Characterization of the stiffness of different foot joints during walking may help us understand the behavior of those joints from a clinical standpoint. If we look at the ankle, MT, and MP joint graphs presented in this work, they can be interpreted as springlike joints with varying degrees of stiffness during the different moments of the stance phases of normal walking. This is quite notorious in the ankle and MT joints. As ground reaction forces increase on the forefoot during walking, dorsiflexion moments at the ankle and MT joints also increase. These moments are counterbalanced by plantarflexion moments exerted by soft tissues (muscles and fascioligamentous structures) at the posterior leg and plantar foot, increasing the stiffness of the ankle and MT joints, respectively. So, thinking in terms of springlike joints gives a more precise idea of the mechanical events that occur during the stance phase and could explain the behavior of the foot as a rigid lever in late stance instead of thinking in terms of end-range motion or locking mechanisms in the tarsus. Obviously, the stiffnesses of these joints depend mainly on the integrity of the soft tissues helping to counterbalance the ground reaction forces acting on the forefoot.
The differences found in the dynamic stiffness of the ankle joint between participants could point to new ways of differentiating between normal and abnormal tight Achilles tendons versus traditional static measurement goniometric techniques. The graphic representation of dynamic stiffness at the ankle joint represents a more accurate scenario of dynamic ankle behavior regarding gastrocnemius or gastrocnemius and soleus muscle tightening during walking.
The present study has some limitations. Because we used a pressure platform for kinetic analysis, we did not consider the contact frictional forces to obtain the joint moments; however, previous works have shown that the magnitude of these forces do not significantly affect the joint flexion moment values.[
36] Also, the number of participants in the experiment is low; however, to minimize the variability of the results, care was taken to control their characteristics: all of the participants were male and with the same approximate age and height. Although the mean stiffness values reported herein might lack statistical power, the stiffness characterization of the different joints during the stance phase is relevant, as well as the repeatability observations, that for the case of the ankle agreed with previous works. The dynamic stiffness behavior described herein is constrained to walking; other activities (running, jumping, etc) might present different patterns that should be investigated.
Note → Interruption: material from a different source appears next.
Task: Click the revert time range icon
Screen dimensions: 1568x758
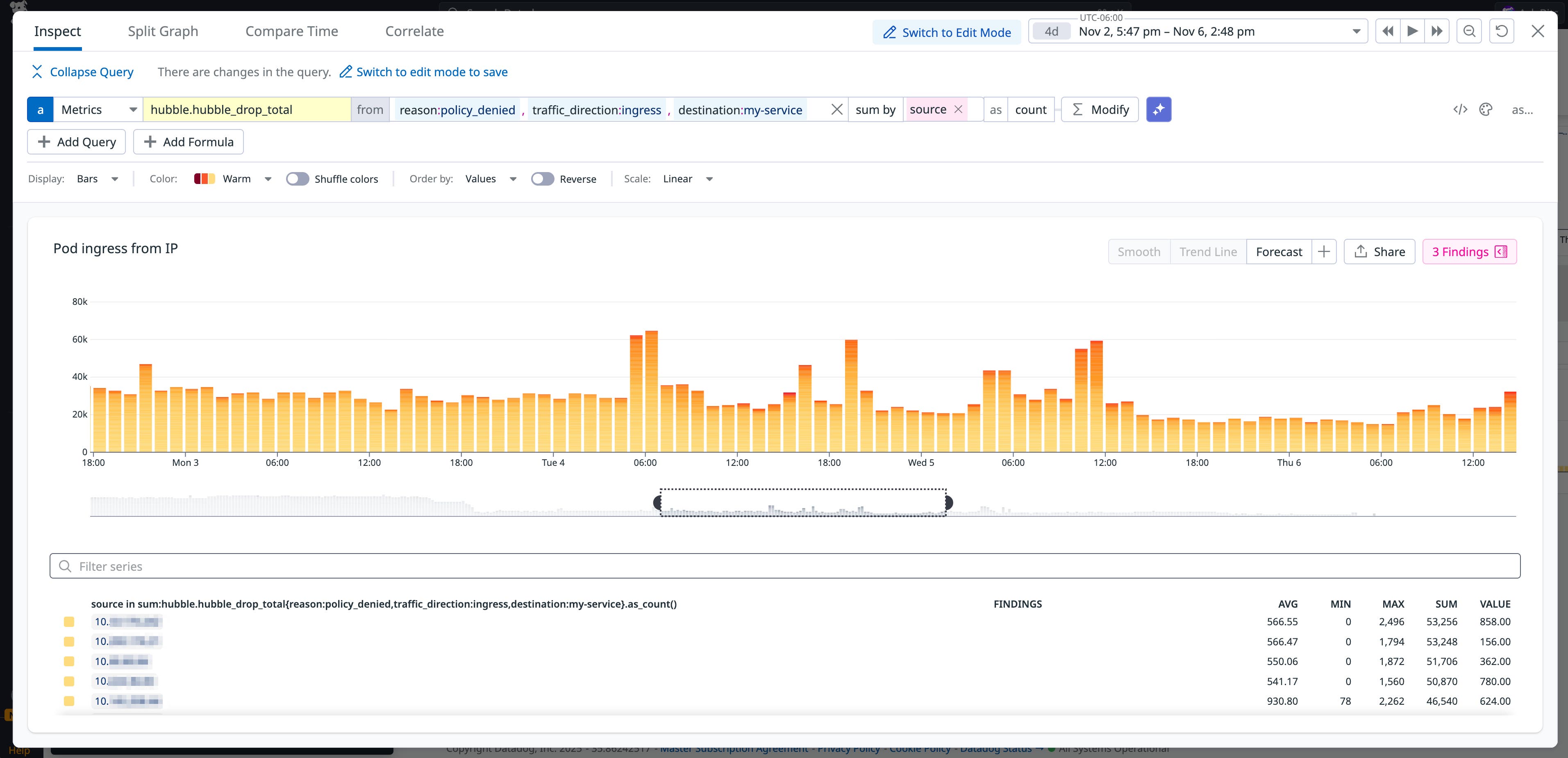Action: (1502, 31)
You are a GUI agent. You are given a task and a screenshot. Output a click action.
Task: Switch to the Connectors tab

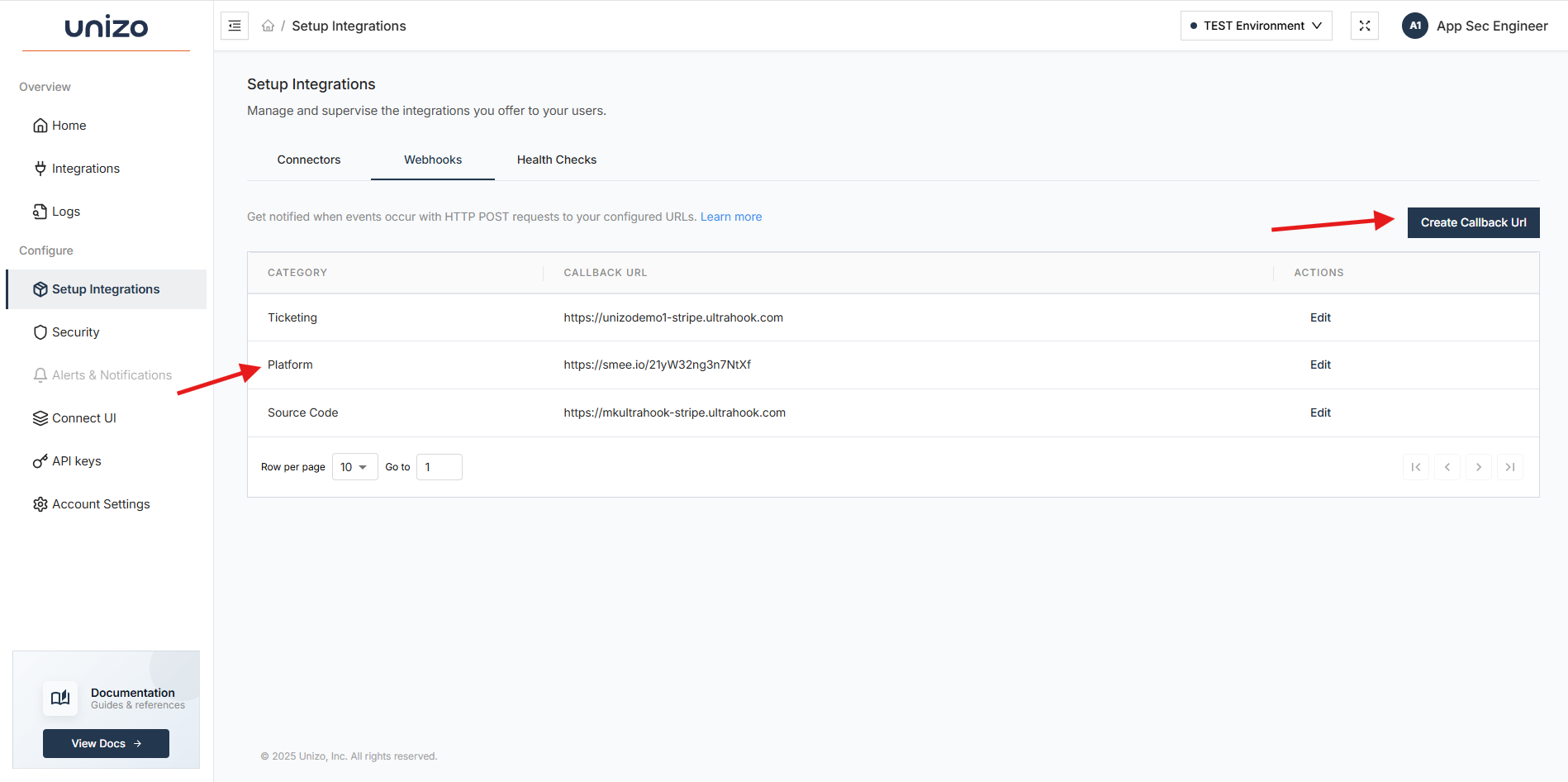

The results of this study may serve as a basis for future studies to investigate the dependence of the dynamic joint stiffnesses identified for the different foot joints on different parameters, such as age, sex, weight, and height. Also, these results highlight the importance of properly controlling the samples in future studies aimed to investigate the role of dynamic stiffness in different foot abnormalities and how this could be used in the design of prostheses, orthoses, or preplan surgical interventions for the foot and ankle.